Asking a capuchin artist named Pockets Warhol to paint the cover art perhaps sums up the sledgehammer subtlety of the monkey themes running through this, Martin Gore's second release under his MG moniker. Excused from the pressures of penning another Depeche Mode album by the pandemic, The Third Chimpanzee
sees Martin exploring the blurred line between humans and their simian relatives. He holds back from supplying vocals, instead conjuring up a soundscape fit for a dystopian futuristic setting, all edgy electronics, pensive synths and discordant squeals. Immediately noticible is the departure from the purer techno of his first solo release 'MG'
and a focus on the sorts of atmospheres and textures that bubble away under any Depeche album, even going so far as to supply quite a few melodies, although there are enough spattering beats to make this a rather more dancable affair than you'd expect. Mandrill
perhaps just edges ahead of the rest, an aggressive tour de force of jarring menace, while opener Howler
treats you to a chugging wall of riffs before letting you down gently into an evocative keyboard line that could be straight out of any bleak 80s sci-fi movie you'd care to mention. Capuchin
skips along to a fantastic bass line and manages to be dark yet quirky, even playful, a welcome sign that Martin's having fun and not in danger of taking this business too seriously. Vervet
has an ambience that shimmers and builds up slowly over its eight minutes, but remains eerie and interesting enough to avoid outstaying its welcome.

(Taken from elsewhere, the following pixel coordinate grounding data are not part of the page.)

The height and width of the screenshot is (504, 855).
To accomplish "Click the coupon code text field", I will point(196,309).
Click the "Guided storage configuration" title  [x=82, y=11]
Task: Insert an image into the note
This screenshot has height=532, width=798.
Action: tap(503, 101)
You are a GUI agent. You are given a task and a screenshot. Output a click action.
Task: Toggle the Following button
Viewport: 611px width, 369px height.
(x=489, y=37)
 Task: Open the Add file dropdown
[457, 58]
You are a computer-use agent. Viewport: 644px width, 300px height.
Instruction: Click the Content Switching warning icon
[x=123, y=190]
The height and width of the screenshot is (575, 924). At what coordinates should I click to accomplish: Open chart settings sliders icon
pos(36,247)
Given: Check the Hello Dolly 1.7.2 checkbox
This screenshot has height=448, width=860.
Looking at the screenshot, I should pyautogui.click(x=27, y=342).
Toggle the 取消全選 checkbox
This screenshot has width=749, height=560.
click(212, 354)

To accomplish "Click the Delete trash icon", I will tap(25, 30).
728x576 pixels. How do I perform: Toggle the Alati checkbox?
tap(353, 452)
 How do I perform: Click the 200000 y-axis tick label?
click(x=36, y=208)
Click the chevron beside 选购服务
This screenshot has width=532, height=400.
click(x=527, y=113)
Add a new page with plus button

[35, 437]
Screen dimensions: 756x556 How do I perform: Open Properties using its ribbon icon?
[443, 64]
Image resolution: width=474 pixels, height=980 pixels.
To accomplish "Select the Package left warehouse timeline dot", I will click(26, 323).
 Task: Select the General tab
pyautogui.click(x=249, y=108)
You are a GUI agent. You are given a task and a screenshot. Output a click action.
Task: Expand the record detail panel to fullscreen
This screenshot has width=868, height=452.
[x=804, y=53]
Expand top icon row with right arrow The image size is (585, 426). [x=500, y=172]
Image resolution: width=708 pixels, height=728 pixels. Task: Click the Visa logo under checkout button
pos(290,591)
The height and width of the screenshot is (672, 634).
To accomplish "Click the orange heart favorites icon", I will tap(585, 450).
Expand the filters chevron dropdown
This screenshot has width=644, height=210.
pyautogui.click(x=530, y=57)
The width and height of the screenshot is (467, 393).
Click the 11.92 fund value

acts as a rather ethereal reprise, and wraps up the whole thing very nicely indeed. To those of us who thought that his first offering MG
felt a bit overstuffed, The Third Chimpanzee
has variety and atmosphere that could have been extended by maybe just a few more tracks. Still, this EP gives you a taste of Martin Gore's geeky electronic talents in a refined form, uninterrupted by lyrics, pop sensibilities or prospective stadium tours. It's not a wild sojourn into the musical wilderness, but it is
a welcome distraction from someone who's been in this business for far too long to produce anything subpar. The Third Chimpanzee
manages to rise a little way above being merely a curious trifle; so much so, you can't help but wish that Martin had thought up a few more monkeys.